As part of encouraging higher turnout, members of Abrams’s campaign are visiting spaces they say have been targeted previously by Kemp for voter suppression. 

One of those cities is Quitman, in Brooks County — a region the campaign believes to be critical to Abrams’s path to victory. 

In 2010, then-Secretary of State Kemp launched an investigation after 12 Black candidates successfully organized and flipped the majority-white school board. Armed investigators were sent door-to-door to arrest and charge the newly elected board members — who became known as the “Quitman 10+2” — despite having no evidence of voter fraud. After four years, the charges were dropped. 

But the investigation left a lasting impact, the campaign said, with some Black residents in Quitman never returning to the polls to vote. 

In Abrams’s latest ad against Kemp, Diane Thomas, one of the Quitman 10+2, speaks about being targeted.

“Brian Kemp did not want other counties to know what we were doing,” Thomas says in the ad. “So he did whatever it took in Brooks County. He didn’t mind using intimidation, he didn’t mind saying that we were doing voter fraud, he didn’t mind using disenfranchisement. Education is power. Brian Kemp knew that. Brian Kemp knew that we had the key to winning an election. Brian Kemp knew that we were going to be the ones that changed the makeup of what elections look like. Brian Kemp used his power, used his position to destroy us.”

The ad ends with a reminder for early voting — and a number for the Voter Protection Hotline. 

Kemp’s campaign denies any attempts at voter suppression. 
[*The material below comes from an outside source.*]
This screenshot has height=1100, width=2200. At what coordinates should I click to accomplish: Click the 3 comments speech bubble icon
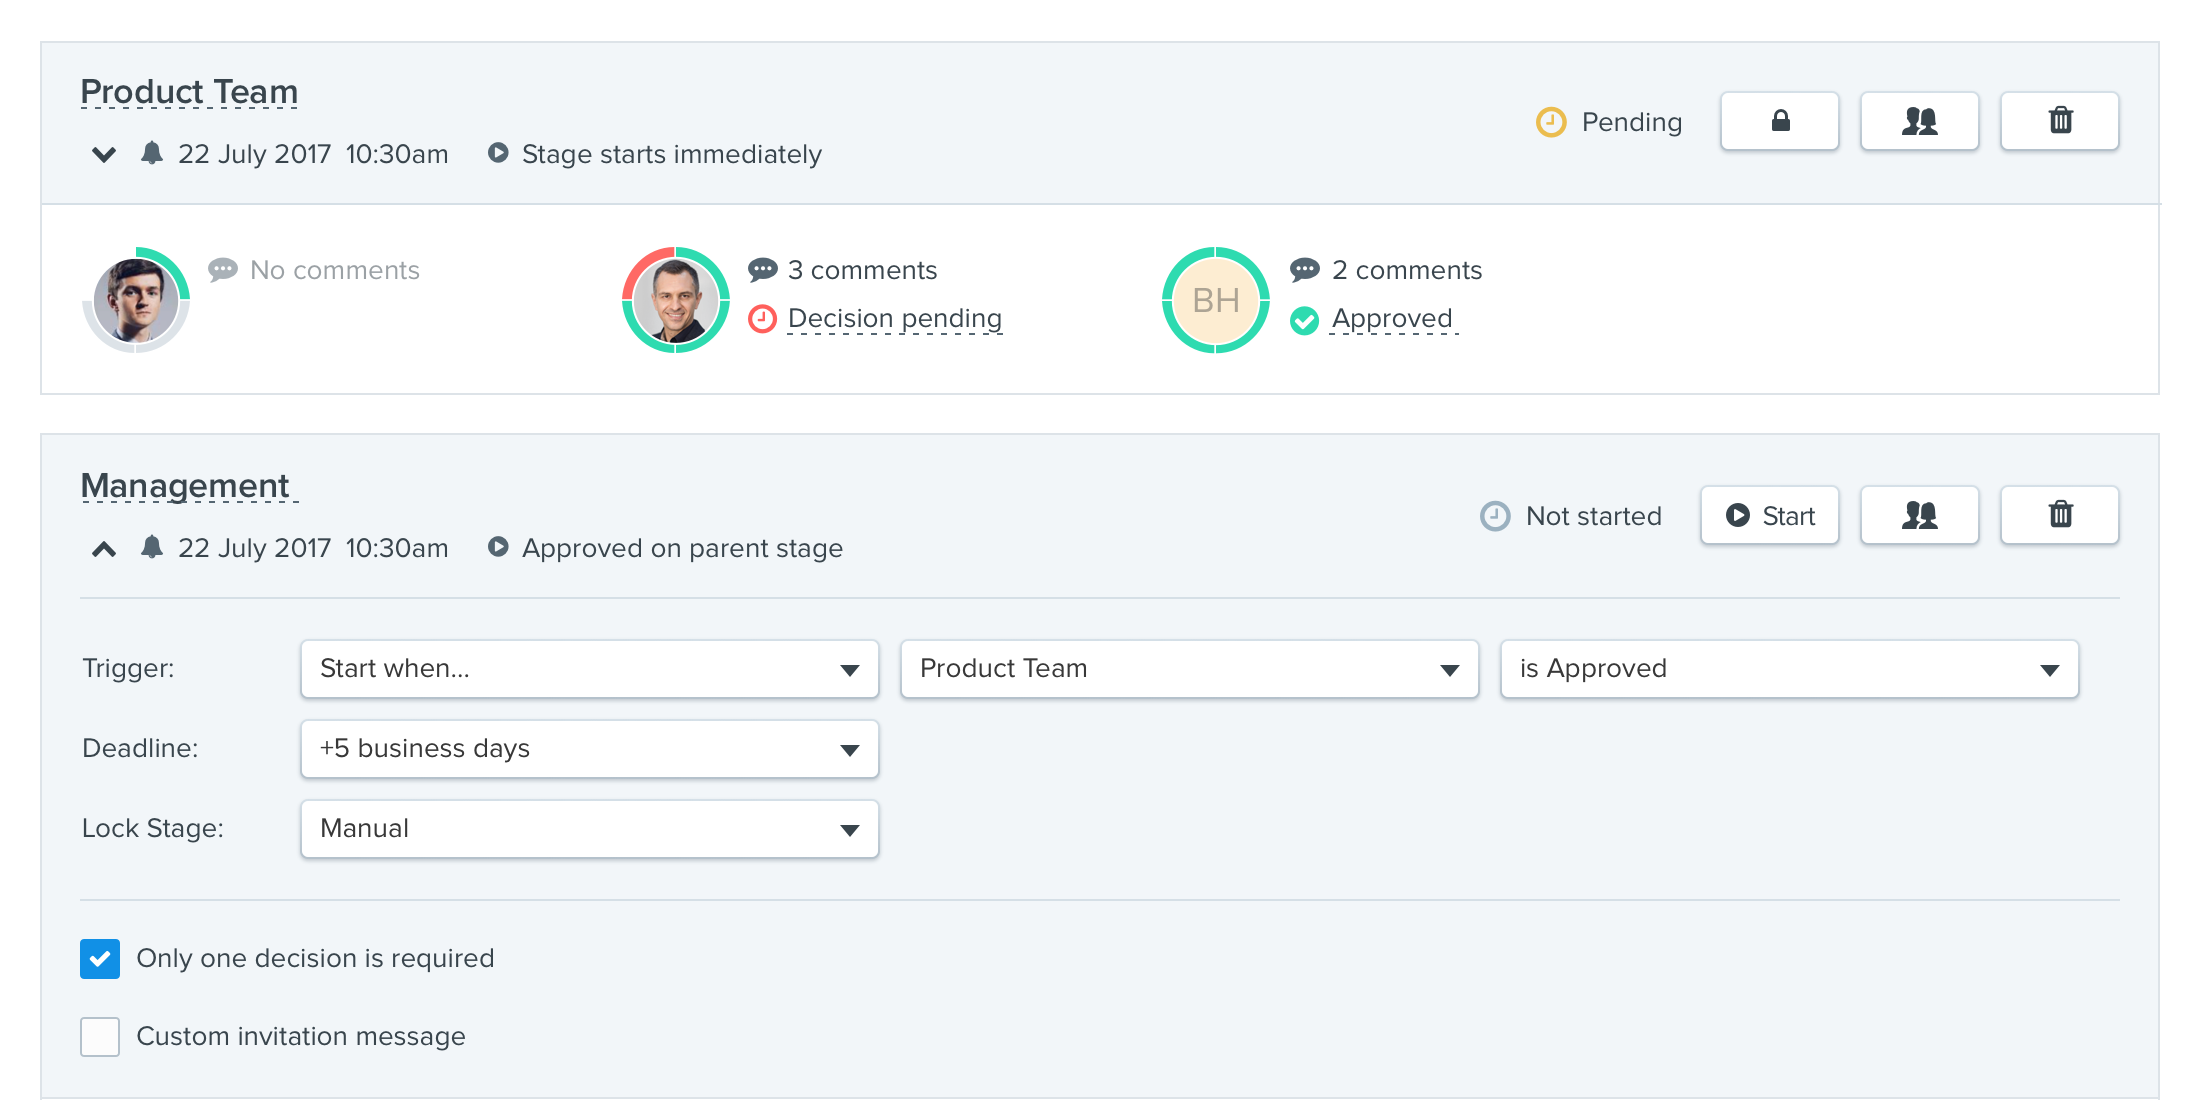762,270
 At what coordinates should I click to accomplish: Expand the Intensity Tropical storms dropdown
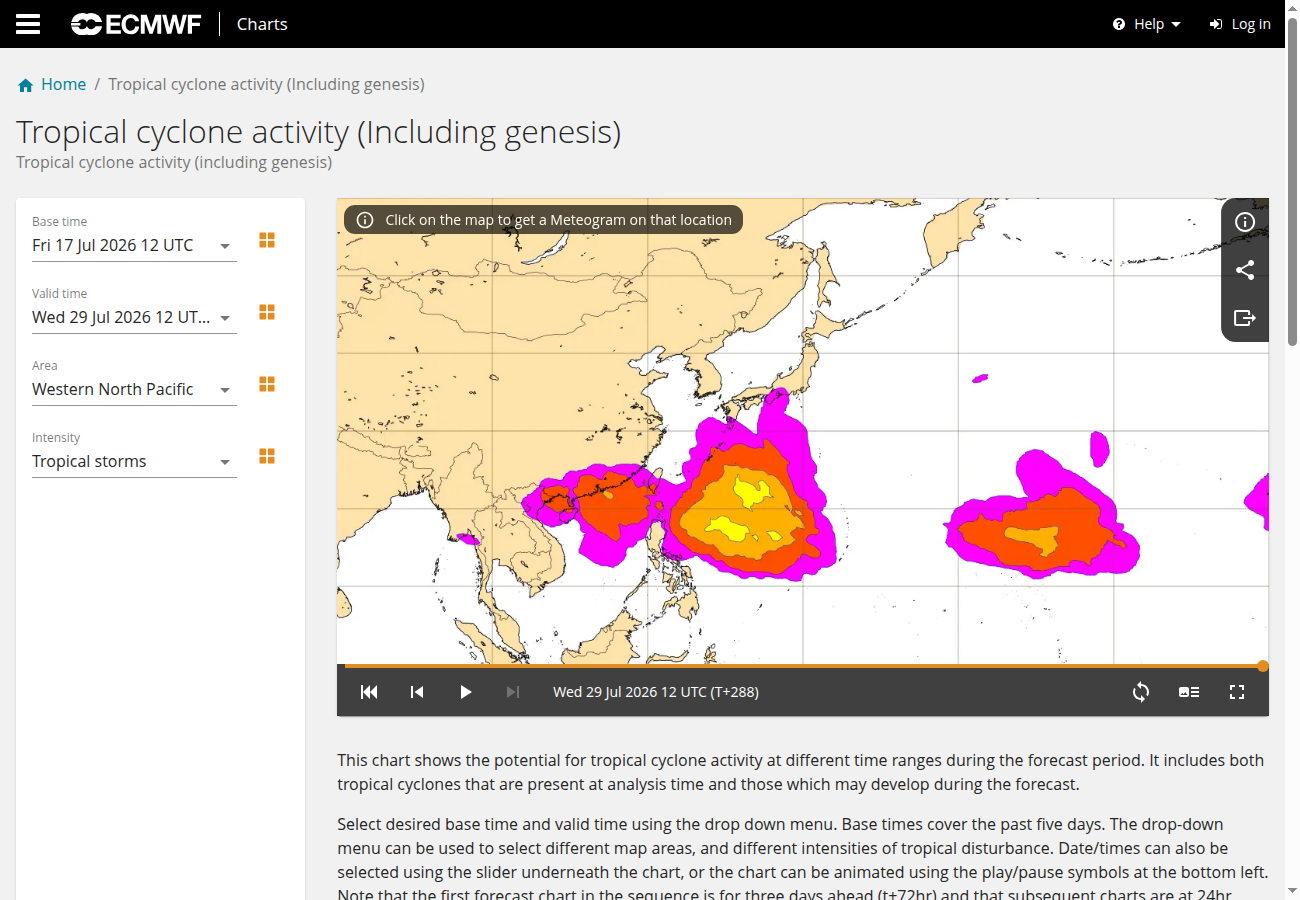pyautogui.click(x=134, y=462)

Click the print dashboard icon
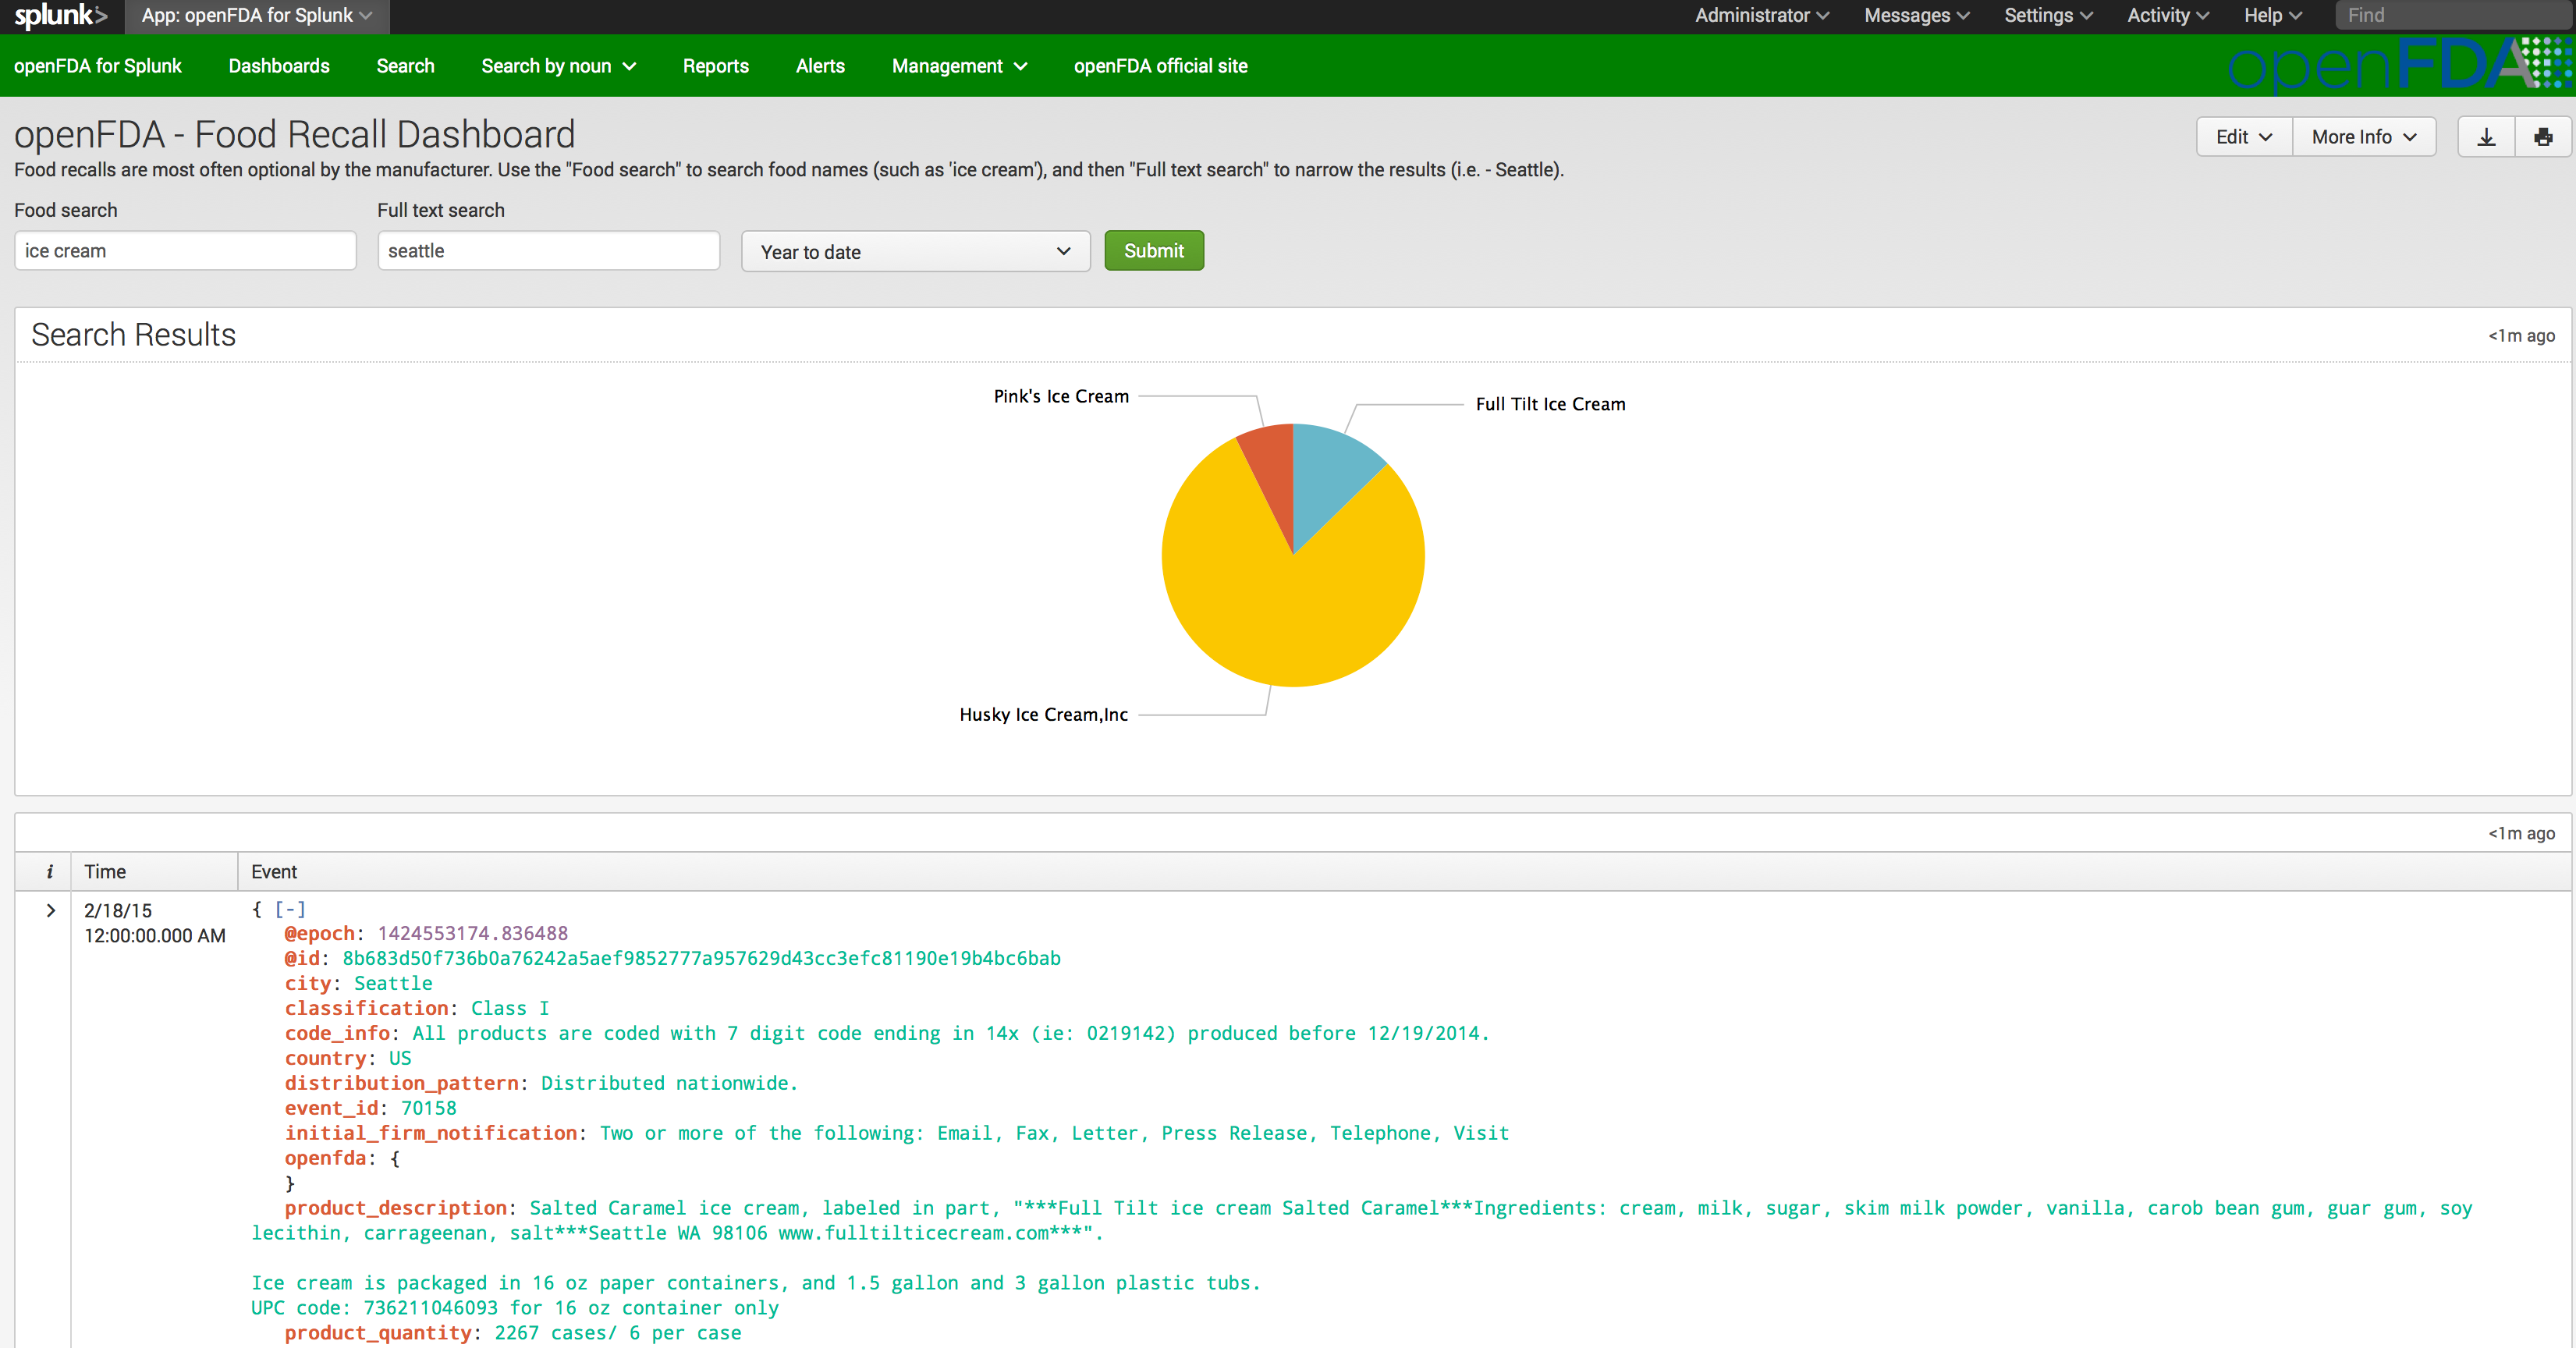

“Stacey Abrams and her desperate campaign have already lost in court on their false claims of voter suppression, but that won’t stop them continuing to lie and fear monger to try and earn votes. Thankfully, Georgia voters are seeing through this garbage and rejecting Stacey Abrams’ radical agenda for our state,” Kemp’s press secretary Tate Mitchell said in a statement to The Hill. 

Abrams has faced other hurdles recently in her public battle against the state’s alleged voter suppression.

Earlier this month, a federal judge ruled against the Abrams group Fair Fight, which had filed a lawsuit in 2018, shortly after her first loss to Kemp, alleging that Georgia had violated voters’ rights. Kemp and his allies applauded the judge’s decision.

Still, Abrams has signaled she’s not backing down. In an interview aired Thursday on journalist Kara Swisher’s podcast, the Democratic candidate argued the Georgia governor doesn’t deserve praise for refusing to bow to Trump’s pressure to help overturn the 2020 election results.

“What was the alternative?” Abrams said. “The alternative was committing treason. This was not an act of courage. He simply refused to commit treason.”